Mit der VenusOS-Version 3.75 werden kurz vor erreichen des 100% SOC meine MPPTs auf 0 abgeregelt (ca. 10 Uhr) . Nach einer gewissen Wartezeit wird dann mit der Einspeisung begonnen. Das BMS meldet keine Zell-Überspannung, oder sonstige Alarme. Die µInverter sind am AC-IN und liefern natürlich weiterhin Energie.
Ist das jetzt ein neues Feature, oder tatsächlich ein Bug ?
In der Version 3.73 trat dieses Verhalten nicht ein.
Das System:
1 x MP II 3000 GX
2 x MP II 3000
2 x Seplos BMS 2.0 mit insges. 580Ah
1 x SmartSolar 250/100
2 x SmartSolar 250/60
1 x SmartSolar 100/20
4 x Hoymiles µWR am AC-In
Ich tippe auf ein Feature. Was passiert, wenn bei 100% SOC das Netz ausfällt? Der Multiplus erhöht die Frequenz, damit die Mikroinverter nicht zu viel Leistung erzeugen. Was passiert, wenn der SOC auf 100% bleibt und das Netz wieder kommt? Noch bevor der Multiplus eine Verbindung zum Netz schaltet, muss er auf 50 Hz gehen und warten bis die Phasenlage genau und stabil stimmt. Dabei speisen die Mikroinverter mit voller Leistung ein und der Multiplus kann die Leistung nicht zur Batterie leiten. Folglich ist es sinnvoll, die Ladung vorausschauend abzuschalten wenn fast 100% SOC erreicht sind.
stell doch einmal die ladespannung etwas niedriger ein, denn die bestimmt, ab wann dc-ueberschuss eingespeist wird und wenn die mppt-abgeregelt werden, weil die noch nicht erreicht ist, aber der ladestrom schon begrenzt wird, erfolgt eben keine einspeisung!
Ich würde das zuerst sauber auseinanderziehen: BMS/DVCC-Limit, ESS-Logik oder tatsächlicher Bug in 3.75.
In VRM Advanced genau um 10 Uhr würde ich mir parallel ansehen:
Battery charge current limit / DVCC-Ladelimit
vom BMS gemeldete Ladefreigabe bzw. CCL
MPPT-Status und Ziel-/Ladespannung
ESS-Einstellung “Feed-in excess solar charger power”

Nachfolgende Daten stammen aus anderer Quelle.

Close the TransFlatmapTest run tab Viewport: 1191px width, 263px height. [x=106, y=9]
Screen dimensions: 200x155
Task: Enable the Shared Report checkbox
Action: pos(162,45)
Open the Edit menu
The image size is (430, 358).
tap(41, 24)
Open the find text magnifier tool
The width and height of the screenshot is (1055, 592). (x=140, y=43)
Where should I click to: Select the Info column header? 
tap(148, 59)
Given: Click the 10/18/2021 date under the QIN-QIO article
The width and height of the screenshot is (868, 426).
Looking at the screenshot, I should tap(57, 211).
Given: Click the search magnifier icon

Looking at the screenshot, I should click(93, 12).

Wenn das BMS/DVCC den Ladestrom auf 0 A oder sehr klein setzt, ist das Verhalten eher eine Folge der Batterieführung kurz vor voll. Wenn CCL und Ladefreigabe weiter hoch bleiben, aber alle MPPTs trotzdem auf 0 gehen und erst später die DC-Überschusseinspeisung startet, wäre das ein guter Kandidat für einen 3.75-Regressionsbericht. Dann am besten Screenshot/CSV aus VRM mit SOC, Batteriespannung, CCL, MPPT-Leistung und Netzleistung anhängen.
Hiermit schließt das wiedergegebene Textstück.